Let’s say you’re using Python3.6 and are using pip packages in your code, this means you cannot upgrade your OS because new OS comes with latest Python version and that python version uses the latest pip version.

So now you can’t upgrade your Python, pip or OS, just because you did not integrated updates in the regular operations.

Keep your code and system up to date!

Remove Single Point Of Failure

Similar to couple dependencies that can cause issues, relying on a single endpoint or component is risky, let’s say you’re using one load-balancer, what happened if that load-balancer is overloaded?

Single database? the same issue

Those are simple examples but in your product there are probably more components that are defined as single point of failure.

The less single point of failure the better!

Compute Group Vs. Cluster

Do you have a cluster or compute group for your production?

What is a compute group?

What is a cluster?

Compute Group

Compute Group is a set of identical servers doing the same function.

Example of a compute group: Apache (web servers)
Your website traffic is increasing and you need to add more servers to handle the load, so you add another web server (let’s say it’s Apache) and than another.

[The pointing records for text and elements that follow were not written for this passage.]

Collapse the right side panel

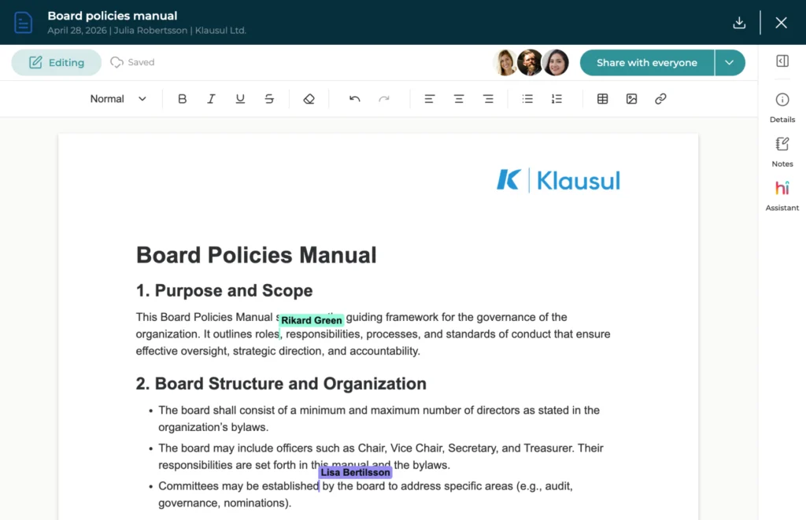click(782, 61)
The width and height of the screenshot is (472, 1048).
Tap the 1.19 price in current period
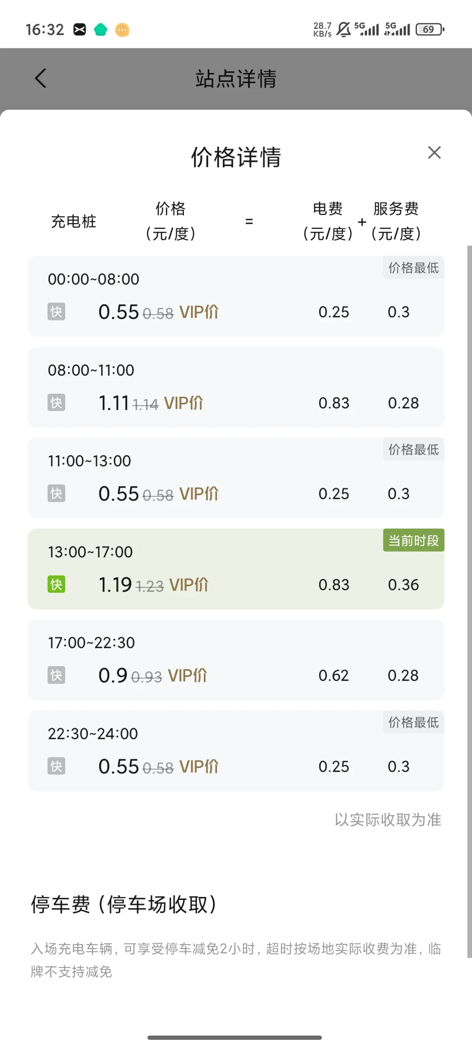pos(115,584)
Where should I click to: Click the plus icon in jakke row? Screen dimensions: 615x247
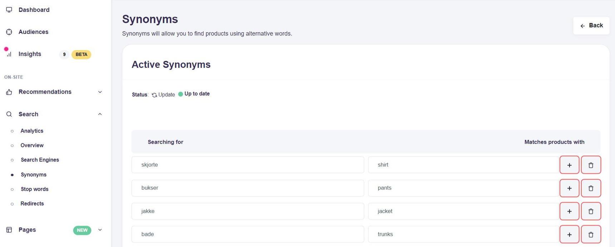569,211
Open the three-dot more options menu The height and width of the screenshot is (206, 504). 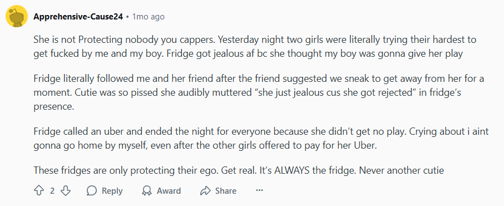click(x=259, y=190)
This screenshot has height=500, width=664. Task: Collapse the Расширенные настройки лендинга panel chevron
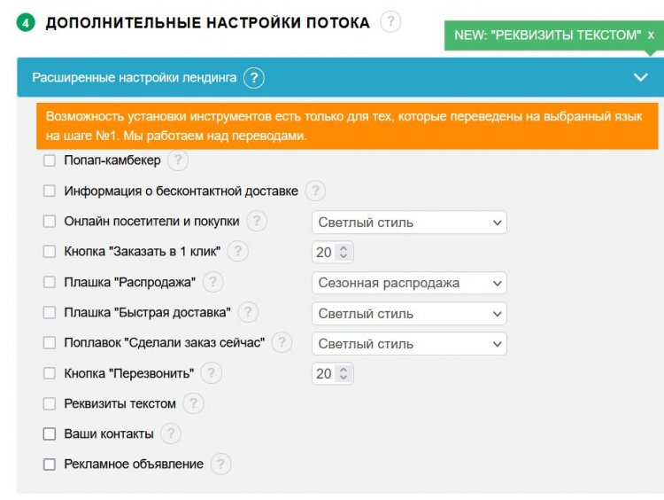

Those web servers are doing the same thing (function) which is presenting web files (HTML) to visitors on the website, now those web servers are not connected together and don’t “know” about other web servers.

So, how does this scenario work?

The Load-Balancer is forwarding traffic to the web servers (let’s say it’s round-robin) and those web servers are presenting files to the visitors.

You can add or remove web servers per demand.

Cluster

Cluster is a group of compute servers that are connected and can operate together and “know” about each member of the cluster.

Example of a cluster: Kafka

Kafka has a minimum of 3 nodes in a cluster and those 3 nodes are configured with the IP of the other members of the cluster and elect a leader out of the 3 nodes.

If there’s an issue with one of the nodes the other can take it’s responsibility, thus you achieve high-availability.